[AUSZUG]:
Einstimmig hob am Freitag der Oberste Gerichtshof für Kanada eine strafrechtliche Bestimmung auf, die, ähnlich wie §78 des österreichischen Strafgesetzbuches, jegliche Form der Suizid-Beihilfe verboten hatte. Mit seinem bahnbrechenden Urteil hielt der Gerichtshof erstmals fest, dass unter gewissen Umständen das Recht auf einen selbstbestimmten Tod mit einem Recht auf Sterbehilfe einhergeht. Ferner stellte der Gerichtshof fest, dass Suizidbeihilfe eine ärztliche Leistung darstellt. Ob ein Arzt Suizidbeihilfe leisten möchte sei ihm jedoch als grundlegende Gewissensentscheidung überlassen. Sehr kritisch betrachtete der Gerichtshof die umfassende Formulierung des Beihilfeverbots: verboten wurde nämlich jede Form der Suizid-Beihilfe, unabhängig von den konkreten Umständen; einzelfallbezogene Billigkeitsüberlegungen waren somit ausgeschlossen. Das Verbot wurde daher als unangemessen und unsachlich aufgehoben, die Aufhebung jedoch auf 12 Monate suspendiert; in diesem Zeitraum müsse der kanadische Gesetzgeber eine entsprechende Gesetzesreparatur vornehmen.

[ZIEL DER ÜBUNG]:
Entscheide für jede Aussage, ob sie mit dem Text über das kanadische Urteil übereinstimmt, und belege dein Ja oder Nein mit einem wörtlichen Zitat daraus. 1. Der Oberste Gerichtshof für Kanada fällte sein Urteil einstimmig. 2. Nach dem Urteil ist jeder Arzt verpflichtet, Suizidbeihilfe zu leisten. 3. Die Aufhebung des Verbots galt ab sofort. Die Datensätze stammen aus einer anderen Quelle als der Text.

[AUSZUG AUS DATENSATZ]:
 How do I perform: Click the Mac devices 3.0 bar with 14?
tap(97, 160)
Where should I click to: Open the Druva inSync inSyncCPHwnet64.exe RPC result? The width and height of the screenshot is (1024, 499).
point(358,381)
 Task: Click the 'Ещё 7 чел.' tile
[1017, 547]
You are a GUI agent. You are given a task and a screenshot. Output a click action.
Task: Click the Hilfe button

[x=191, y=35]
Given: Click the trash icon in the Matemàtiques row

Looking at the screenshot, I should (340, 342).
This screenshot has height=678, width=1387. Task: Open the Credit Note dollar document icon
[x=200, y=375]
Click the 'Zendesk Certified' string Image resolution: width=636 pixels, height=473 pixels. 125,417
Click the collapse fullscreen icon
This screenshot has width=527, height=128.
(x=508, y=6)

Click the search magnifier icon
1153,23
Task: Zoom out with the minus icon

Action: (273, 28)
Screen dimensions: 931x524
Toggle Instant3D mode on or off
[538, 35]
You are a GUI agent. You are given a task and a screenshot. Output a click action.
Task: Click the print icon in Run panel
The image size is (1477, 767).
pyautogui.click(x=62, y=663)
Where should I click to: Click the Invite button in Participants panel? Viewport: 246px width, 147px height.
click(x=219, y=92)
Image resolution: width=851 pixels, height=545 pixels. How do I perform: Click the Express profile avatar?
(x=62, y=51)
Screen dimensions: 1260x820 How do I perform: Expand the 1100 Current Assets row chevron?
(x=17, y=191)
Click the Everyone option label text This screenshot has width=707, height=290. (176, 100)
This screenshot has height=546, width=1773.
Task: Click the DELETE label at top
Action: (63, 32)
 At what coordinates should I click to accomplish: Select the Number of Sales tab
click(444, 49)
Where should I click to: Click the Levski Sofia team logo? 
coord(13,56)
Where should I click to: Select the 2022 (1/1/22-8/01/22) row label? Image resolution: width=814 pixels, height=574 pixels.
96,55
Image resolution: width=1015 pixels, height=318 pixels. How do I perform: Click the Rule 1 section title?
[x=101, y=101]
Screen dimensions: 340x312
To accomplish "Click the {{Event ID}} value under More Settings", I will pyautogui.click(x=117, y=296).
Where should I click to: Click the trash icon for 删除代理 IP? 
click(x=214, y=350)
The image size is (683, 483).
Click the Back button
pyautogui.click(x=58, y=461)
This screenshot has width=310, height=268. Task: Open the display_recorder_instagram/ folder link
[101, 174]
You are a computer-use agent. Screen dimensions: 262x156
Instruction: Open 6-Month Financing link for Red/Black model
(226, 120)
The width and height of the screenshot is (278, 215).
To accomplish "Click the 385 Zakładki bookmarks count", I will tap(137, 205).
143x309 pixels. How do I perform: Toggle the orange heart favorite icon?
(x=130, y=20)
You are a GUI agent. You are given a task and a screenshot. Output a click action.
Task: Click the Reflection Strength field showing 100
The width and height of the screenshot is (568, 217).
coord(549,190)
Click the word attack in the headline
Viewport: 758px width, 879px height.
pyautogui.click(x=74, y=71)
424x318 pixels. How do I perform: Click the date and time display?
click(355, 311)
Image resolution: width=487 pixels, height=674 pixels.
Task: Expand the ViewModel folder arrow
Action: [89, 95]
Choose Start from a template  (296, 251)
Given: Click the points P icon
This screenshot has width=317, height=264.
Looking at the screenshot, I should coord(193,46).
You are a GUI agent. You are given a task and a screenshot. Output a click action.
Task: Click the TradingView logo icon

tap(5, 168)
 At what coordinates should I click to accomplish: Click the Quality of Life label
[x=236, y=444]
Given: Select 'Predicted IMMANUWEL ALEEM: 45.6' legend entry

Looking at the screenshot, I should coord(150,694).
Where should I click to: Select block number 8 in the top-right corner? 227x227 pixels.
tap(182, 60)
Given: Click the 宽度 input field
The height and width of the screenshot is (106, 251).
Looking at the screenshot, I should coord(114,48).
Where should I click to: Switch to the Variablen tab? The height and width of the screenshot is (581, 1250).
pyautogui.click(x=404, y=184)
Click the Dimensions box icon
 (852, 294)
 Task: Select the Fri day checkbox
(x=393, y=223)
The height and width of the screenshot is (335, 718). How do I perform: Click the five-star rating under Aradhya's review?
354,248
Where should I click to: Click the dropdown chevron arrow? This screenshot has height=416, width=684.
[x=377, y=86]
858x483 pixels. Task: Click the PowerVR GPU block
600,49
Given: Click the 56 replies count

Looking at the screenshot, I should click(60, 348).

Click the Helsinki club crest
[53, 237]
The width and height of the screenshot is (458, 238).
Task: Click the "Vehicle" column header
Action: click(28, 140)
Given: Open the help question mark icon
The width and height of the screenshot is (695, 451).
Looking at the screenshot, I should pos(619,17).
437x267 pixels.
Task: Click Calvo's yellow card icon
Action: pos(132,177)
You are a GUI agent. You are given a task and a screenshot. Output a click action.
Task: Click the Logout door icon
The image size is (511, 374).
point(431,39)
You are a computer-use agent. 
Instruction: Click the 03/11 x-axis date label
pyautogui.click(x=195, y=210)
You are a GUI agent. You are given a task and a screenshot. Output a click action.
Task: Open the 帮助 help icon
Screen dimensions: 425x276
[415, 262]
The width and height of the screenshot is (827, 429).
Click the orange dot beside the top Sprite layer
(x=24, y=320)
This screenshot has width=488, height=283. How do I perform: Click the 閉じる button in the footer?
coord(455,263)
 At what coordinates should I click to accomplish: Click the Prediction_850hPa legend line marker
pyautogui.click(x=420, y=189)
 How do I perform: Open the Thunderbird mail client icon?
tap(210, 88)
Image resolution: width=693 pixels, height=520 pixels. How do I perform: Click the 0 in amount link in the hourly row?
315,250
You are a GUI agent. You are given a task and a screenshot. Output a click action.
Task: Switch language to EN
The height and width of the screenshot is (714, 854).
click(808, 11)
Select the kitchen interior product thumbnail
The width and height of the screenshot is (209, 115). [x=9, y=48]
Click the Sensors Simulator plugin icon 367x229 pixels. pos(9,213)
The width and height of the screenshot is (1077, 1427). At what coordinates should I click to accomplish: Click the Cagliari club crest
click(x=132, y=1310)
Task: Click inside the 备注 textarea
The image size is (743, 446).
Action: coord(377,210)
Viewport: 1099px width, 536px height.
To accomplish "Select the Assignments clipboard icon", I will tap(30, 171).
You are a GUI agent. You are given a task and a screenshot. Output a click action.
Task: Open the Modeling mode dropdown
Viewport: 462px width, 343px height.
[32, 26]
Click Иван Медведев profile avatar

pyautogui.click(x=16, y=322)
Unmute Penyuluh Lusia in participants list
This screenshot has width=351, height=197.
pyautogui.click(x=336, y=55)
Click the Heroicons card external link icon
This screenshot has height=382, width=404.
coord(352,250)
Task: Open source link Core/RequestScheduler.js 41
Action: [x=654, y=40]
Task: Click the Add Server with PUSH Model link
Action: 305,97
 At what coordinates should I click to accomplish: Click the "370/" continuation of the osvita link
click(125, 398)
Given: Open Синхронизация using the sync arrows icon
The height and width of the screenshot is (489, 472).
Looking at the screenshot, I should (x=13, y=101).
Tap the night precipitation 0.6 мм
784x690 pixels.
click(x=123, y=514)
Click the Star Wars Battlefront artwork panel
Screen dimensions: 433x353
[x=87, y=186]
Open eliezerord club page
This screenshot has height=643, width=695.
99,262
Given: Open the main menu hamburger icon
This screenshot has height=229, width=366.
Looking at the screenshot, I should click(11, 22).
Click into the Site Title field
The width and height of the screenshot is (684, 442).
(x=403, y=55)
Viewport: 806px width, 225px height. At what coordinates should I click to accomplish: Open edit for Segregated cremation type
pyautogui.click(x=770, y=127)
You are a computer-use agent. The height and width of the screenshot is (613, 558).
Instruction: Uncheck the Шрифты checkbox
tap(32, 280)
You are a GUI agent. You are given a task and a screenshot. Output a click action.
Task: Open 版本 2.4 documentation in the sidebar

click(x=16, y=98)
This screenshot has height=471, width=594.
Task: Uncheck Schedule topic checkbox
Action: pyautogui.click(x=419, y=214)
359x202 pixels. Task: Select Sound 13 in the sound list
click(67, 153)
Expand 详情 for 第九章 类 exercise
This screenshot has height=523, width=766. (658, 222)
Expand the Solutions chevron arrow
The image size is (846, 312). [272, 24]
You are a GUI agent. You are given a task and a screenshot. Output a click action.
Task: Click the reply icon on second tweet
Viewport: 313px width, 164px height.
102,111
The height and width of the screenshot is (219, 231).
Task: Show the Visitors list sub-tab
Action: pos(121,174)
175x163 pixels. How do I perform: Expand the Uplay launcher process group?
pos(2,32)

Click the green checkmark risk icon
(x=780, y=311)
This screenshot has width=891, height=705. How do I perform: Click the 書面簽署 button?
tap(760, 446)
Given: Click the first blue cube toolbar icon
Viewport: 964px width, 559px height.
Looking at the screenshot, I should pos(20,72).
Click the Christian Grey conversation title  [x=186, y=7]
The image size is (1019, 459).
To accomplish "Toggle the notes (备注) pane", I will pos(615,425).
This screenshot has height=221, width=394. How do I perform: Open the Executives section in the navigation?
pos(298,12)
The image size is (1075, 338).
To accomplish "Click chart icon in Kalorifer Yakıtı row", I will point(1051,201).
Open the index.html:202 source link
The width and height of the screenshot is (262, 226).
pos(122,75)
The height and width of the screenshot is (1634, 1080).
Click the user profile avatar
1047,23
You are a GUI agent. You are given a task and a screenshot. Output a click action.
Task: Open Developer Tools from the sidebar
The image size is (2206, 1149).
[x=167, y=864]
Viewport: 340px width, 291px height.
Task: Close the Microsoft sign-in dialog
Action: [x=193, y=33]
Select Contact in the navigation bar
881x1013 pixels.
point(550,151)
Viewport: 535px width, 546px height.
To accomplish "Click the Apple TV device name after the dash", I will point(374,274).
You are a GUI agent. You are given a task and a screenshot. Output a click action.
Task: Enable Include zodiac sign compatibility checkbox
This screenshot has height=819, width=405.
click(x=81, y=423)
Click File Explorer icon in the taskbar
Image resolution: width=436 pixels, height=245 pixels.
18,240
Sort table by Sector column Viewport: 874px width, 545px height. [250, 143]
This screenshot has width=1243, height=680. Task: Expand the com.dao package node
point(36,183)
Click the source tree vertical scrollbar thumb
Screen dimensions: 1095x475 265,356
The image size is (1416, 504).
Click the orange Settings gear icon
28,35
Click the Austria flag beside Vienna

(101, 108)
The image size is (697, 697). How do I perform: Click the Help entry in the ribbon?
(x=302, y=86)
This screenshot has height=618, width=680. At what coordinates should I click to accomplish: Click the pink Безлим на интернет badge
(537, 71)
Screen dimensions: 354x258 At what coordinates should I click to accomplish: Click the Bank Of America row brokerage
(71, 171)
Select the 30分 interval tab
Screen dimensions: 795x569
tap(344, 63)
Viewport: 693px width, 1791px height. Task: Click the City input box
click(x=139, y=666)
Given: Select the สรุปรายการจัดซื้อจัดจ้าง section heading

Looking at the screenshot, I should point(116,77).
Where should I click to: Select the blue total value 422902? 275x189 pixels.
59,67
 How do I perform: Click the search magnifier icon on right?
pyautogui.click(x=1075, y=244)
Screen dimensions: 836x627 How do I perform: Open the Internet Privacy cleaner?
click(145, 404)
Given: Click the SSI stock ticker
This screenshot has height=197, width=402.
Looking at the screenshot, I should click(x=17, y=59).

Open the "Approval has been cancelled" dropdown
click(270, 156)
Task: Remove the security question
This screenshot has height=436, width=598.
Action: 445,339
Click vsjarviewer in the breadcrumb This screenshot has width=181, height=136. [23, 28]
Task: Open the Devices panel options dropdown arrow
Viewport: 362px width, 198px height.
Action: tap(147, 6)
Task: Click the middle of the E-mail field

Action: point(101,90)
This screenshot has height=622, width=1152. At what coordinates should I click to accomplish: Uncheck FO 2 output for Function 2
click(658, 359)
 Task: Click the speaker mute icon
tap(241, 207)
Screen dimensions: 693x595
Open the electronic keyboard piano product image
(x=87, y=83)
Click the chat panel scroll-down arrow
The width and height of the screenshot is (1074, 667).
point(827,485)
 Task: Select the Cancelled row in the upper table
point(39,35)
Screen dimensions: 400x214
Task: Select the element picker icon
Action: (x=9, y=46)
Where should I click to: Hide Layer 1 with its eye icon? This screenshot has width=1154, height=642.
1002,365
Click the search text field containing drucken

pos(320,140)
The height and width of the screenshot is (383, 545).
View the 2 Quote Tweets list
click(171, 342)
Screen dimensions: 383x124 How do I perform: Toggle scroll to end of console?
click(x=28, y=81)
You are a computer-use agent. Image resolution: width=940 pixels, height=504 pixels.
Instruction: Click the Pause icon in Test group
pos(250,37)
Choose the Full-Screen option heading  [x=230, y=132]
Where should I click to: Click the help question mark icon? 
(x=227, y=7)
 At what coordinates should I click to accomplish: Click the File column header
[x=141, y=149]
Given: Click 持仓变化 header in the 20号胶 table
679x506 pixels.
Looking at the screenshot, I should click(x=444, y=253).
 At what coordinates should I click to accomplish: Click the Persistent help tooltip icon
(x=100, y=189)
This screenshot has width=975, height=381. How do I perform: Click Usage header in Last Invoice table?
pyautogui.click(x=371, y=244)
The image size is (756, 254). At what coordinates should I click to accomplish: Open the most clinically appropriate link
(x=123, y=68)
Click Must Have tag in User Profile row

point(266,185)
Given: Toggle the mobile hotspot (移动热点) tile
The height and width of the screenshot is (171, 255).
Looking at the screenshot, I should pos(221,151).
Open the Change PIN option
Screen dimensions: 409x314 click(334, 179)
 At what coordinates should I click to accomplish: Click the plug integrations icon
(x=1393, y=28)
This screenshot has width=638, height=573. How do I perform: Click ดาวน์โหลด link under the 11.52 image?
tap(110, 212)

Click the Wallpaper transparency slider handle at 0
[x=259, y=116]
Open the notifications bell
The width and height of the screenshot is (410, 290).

[LÖSUNG DER AUFGABE]:
1. Ja: „Einstimmig hob am Freitag der Oberste Gerichtshof für Kanada eine strafrechtliche Bestimmung auf“
2. Nein: „Ob ein Arzt Suizidbeihilfe leisten möchte sei ihm jedoch als grundlegende Gewissensentscheidung überlassen.“
3. Nein: „die Aufhebung jedoch auf 12 Monate suspendiert“